A quiet dignity worked in Verahagiri Venkata Giri, whose election to the presidency pitted Indira Gandhi against the Congress Syndicate, the club of old men, led by K Kamaraj, who in 1966 had thought that by seating Nehru’s daughter in power they would be the ones to wield real power in the country. 

Giri was the weapon Indira exercised in her crusade to have the Syndicate off her back. She would not support Neelam Sanjiva Reddy, the Syndicate candidate. 

The Congress split in two, but the prime minister saw to it that Giri was elected. And, yes, Reddy was to return to the centre of things eight years later, when Morarji Desai’s Janata Party rode to power in the country. Ironically, it was a respected Reddy who had the prerogative of swearing in Indira Gandhi as prime minister when the Congress stormed back to power in 1980.

Among the many Indian presidents who have earned a high place on the pedestal of history is APJ Abdul Kalam. His scientific background, indeed his reputation as the father of the Indian bomb, went up many notches when he brought a philosophical dignity into Rashtrapati Bhavan. 

In a number of ways, his presidency was a reminder of the Radhakrishnan era. Kalam was a recipient of respect across the board. But not the same can be said about Pratibha Patil, the only woman to have occupied the presidency. Hers was an undistinguished term as head of state. 

It was a distinguished former diplomat in KR Narayanan who made it to the presidency. Narayanan’s understanding of global realities brought into Rashtrapati Bhavan a different form of cosmopolitanism. And then there was Ramaswamy Venkataraman, an equally erudite individual to occupy the presidential residence. A scholar, like quite a few others before him, Venkataraman wrote a good number of books which reflect India’s political history in its many dimensions.

India’s presidents have by and large been individuals possessed of multi-dimensional talent and experience.
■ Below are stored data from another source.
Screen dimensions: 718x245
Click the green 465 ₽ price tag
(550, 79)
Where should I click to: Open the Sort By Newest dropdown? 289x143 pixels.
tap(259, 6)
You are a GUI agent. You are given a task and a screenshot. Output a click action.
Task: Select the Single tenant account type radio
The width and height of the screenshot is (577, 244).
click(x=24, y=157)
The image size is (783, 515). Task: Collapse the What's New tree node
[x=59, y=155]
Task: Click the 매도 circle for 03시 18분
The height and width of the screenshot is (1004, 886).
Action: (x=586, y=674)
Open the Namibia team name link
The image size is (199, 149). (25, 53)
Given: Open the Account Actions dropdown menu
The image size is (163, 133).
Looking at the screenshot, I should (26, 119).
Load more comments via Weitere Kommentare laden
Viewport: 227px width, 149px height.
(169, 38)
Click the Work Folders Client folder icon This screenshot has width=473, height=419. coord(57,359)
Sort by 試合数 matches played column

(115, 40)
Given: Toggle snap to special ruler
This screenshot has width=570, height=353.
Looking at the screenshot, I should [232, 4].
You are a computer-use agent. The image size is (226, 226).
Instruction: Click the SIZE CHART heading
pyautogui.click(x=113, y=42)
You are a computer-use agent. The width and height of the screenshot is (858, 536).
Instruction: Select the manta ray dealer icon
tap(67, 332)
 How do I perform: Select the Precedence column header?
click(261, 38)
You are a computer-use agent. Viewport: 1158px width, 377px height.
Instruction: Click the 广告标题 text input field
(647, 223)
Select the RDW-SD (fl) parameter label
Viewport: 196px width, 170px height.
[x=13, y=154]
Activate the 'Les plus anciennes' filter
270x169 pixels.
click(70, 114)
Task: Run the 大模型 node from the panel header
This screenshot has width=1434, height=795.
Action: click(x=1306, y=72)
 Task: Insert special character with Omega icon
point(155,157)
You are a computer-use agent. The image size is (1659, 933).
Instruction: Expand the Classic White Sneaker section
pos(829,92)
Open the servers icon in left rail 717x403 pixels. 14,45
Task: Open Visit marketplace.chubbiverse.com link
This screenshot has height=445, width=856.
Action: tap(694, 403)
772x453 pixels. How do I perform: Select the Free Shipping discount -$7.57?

They have been independence activists, lawyers, and politicians who have served as ministers and governors, philosophers, scientists, and diplomats. 

Rashtrapati Bhavan is a tapestry of the multi-faceted grandeur of the office, distinguished in its lofty brilliance. India’s presidency is a powerful institution in a parliamentary democracy, one that its current occupant, Ram Nath Kovind, will be expected to uphold. 

Syed Badrul Ahsan is a journalist and biographer.